Job: Show every line of the records below that contains the string "size", matching case exactly.

-- start of Supplied records --

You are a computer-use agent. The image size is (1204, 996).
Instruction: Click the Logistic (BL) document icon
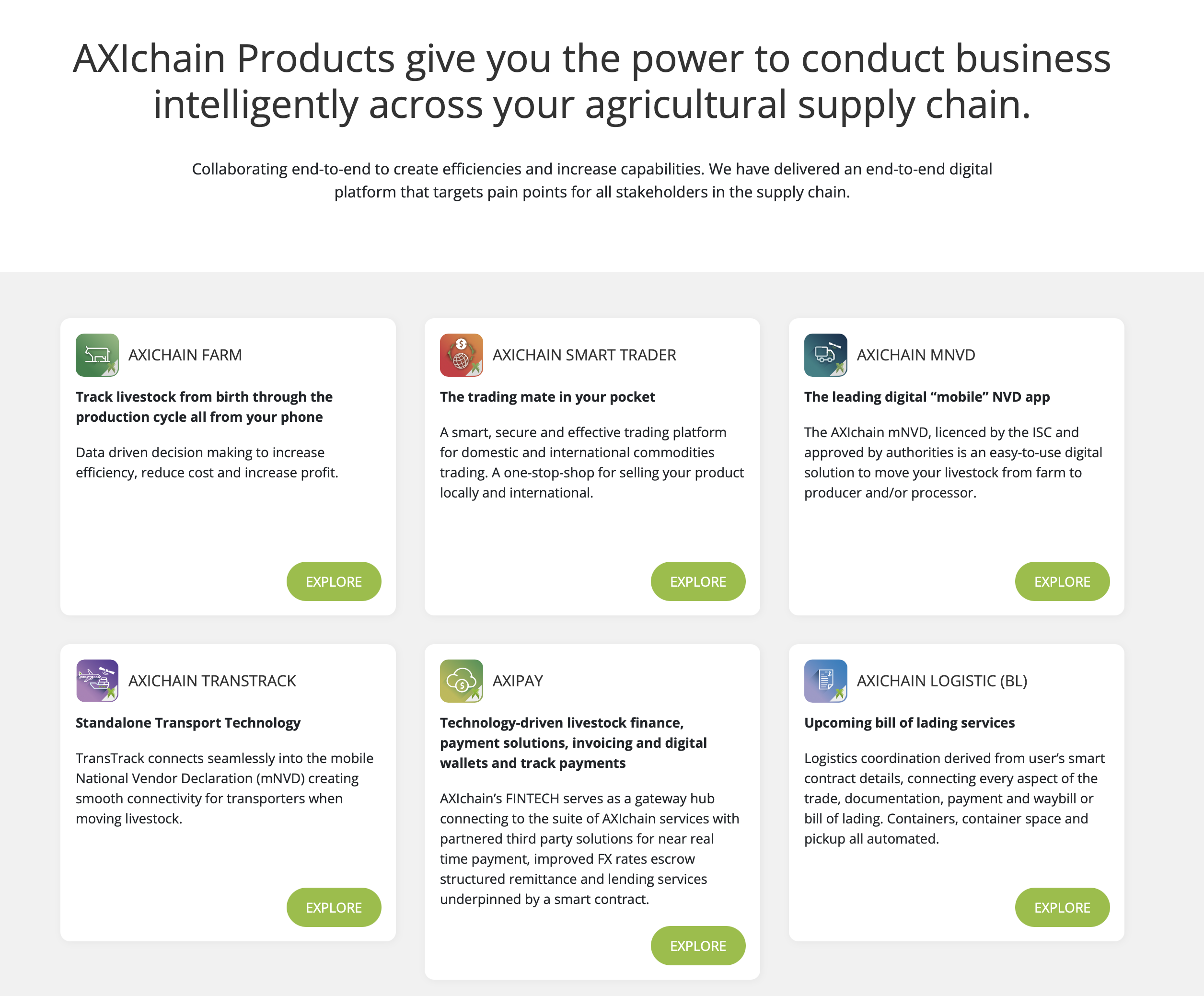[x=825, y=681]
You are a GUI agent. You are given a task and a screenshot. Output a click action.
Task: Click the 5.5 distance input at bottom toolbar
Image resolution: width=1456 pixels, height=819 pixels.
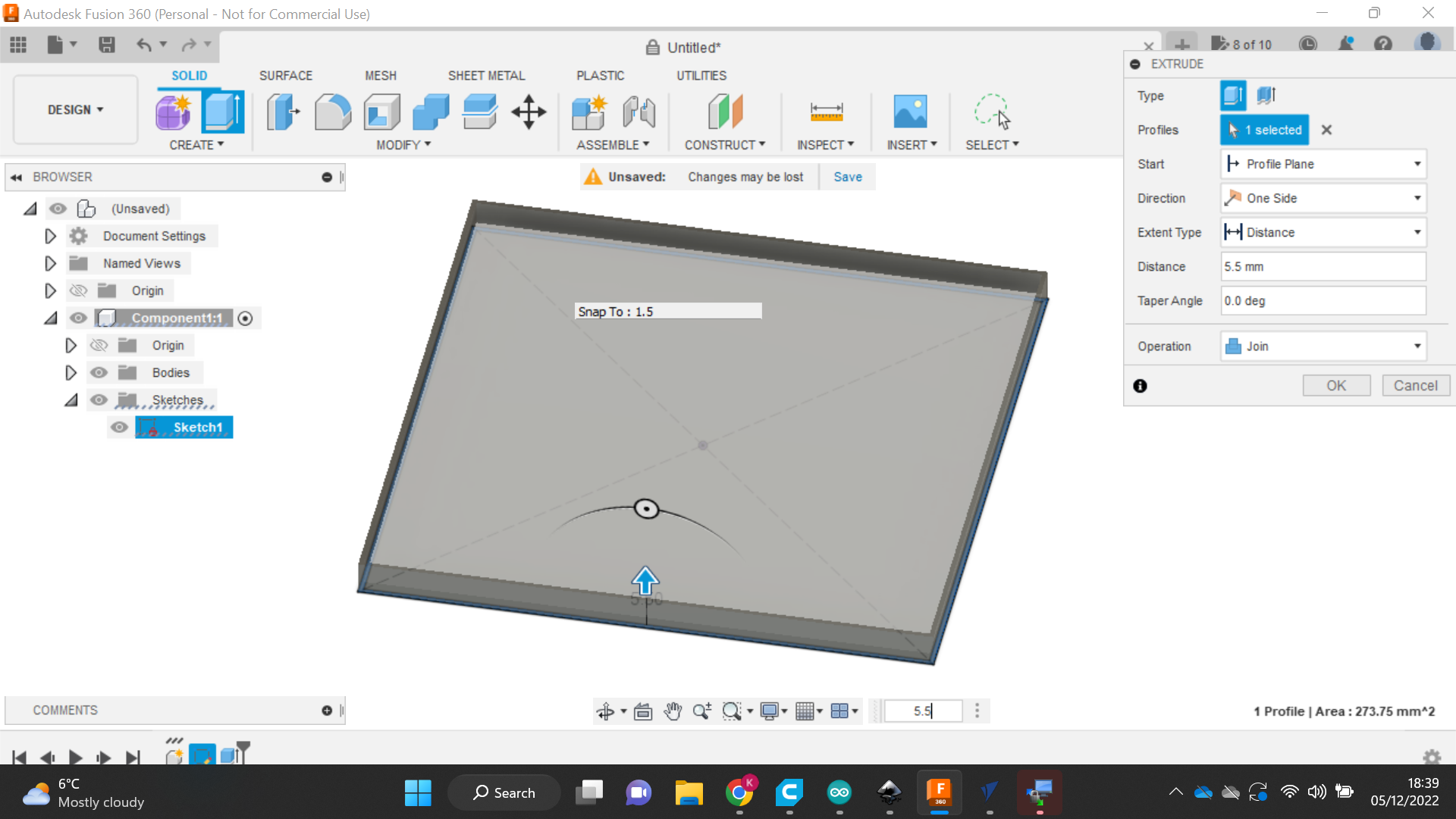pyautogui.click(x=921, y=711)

-- end of Supplied records --
-- start of Supplied records --

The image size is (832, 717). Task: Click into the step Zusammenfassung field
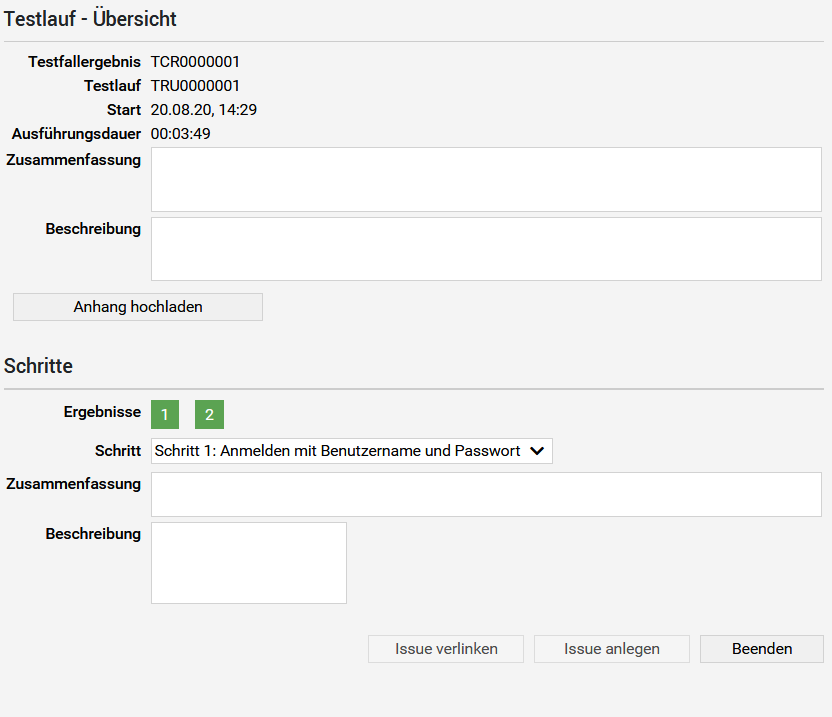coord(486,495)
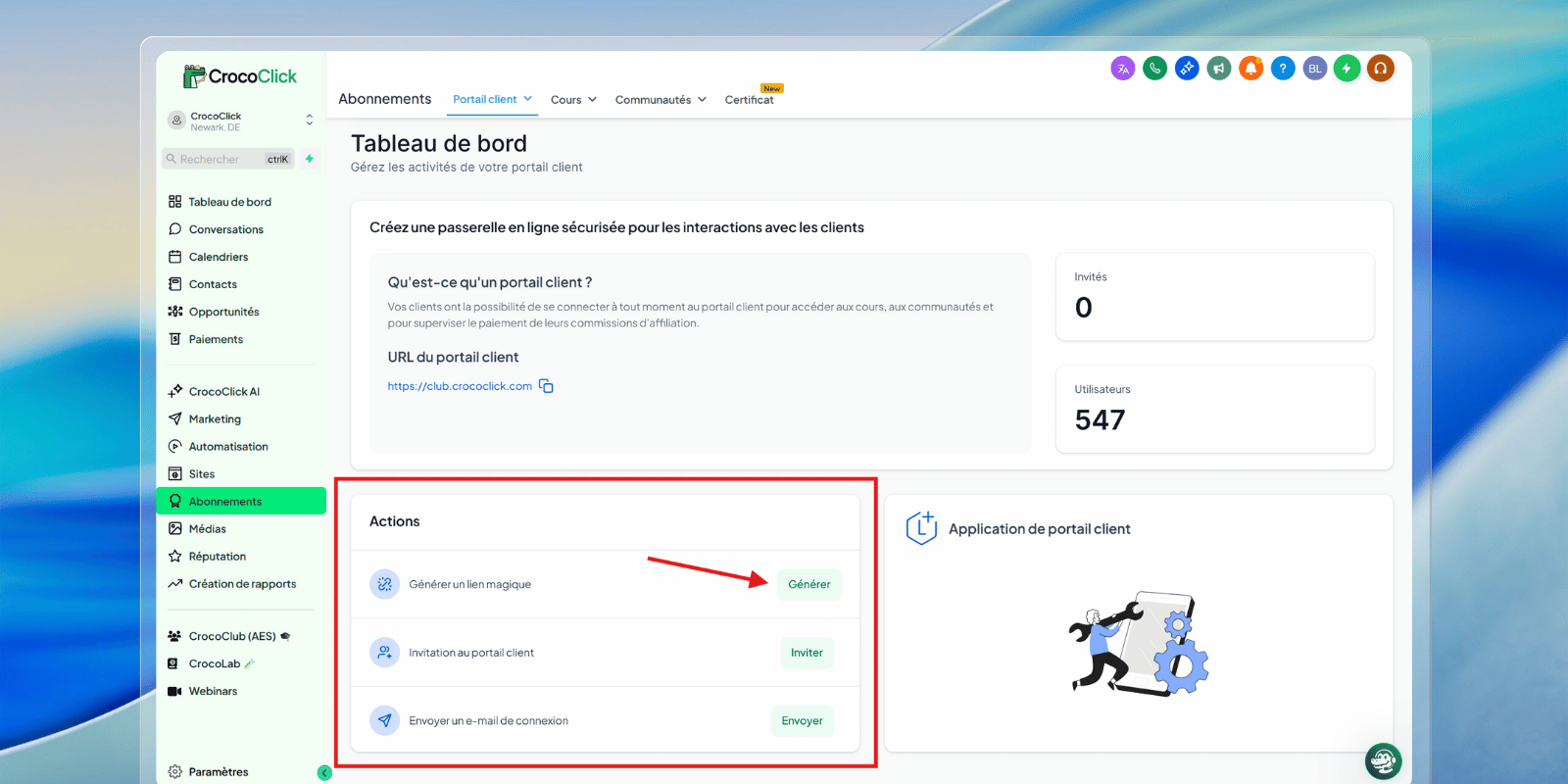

-- end of Supplied records --

Solution to this problem:
You are a computer-use agent. The image size is (1204, 996).
The image size is (832, 717). Task: Click into the step Zusammenfassung field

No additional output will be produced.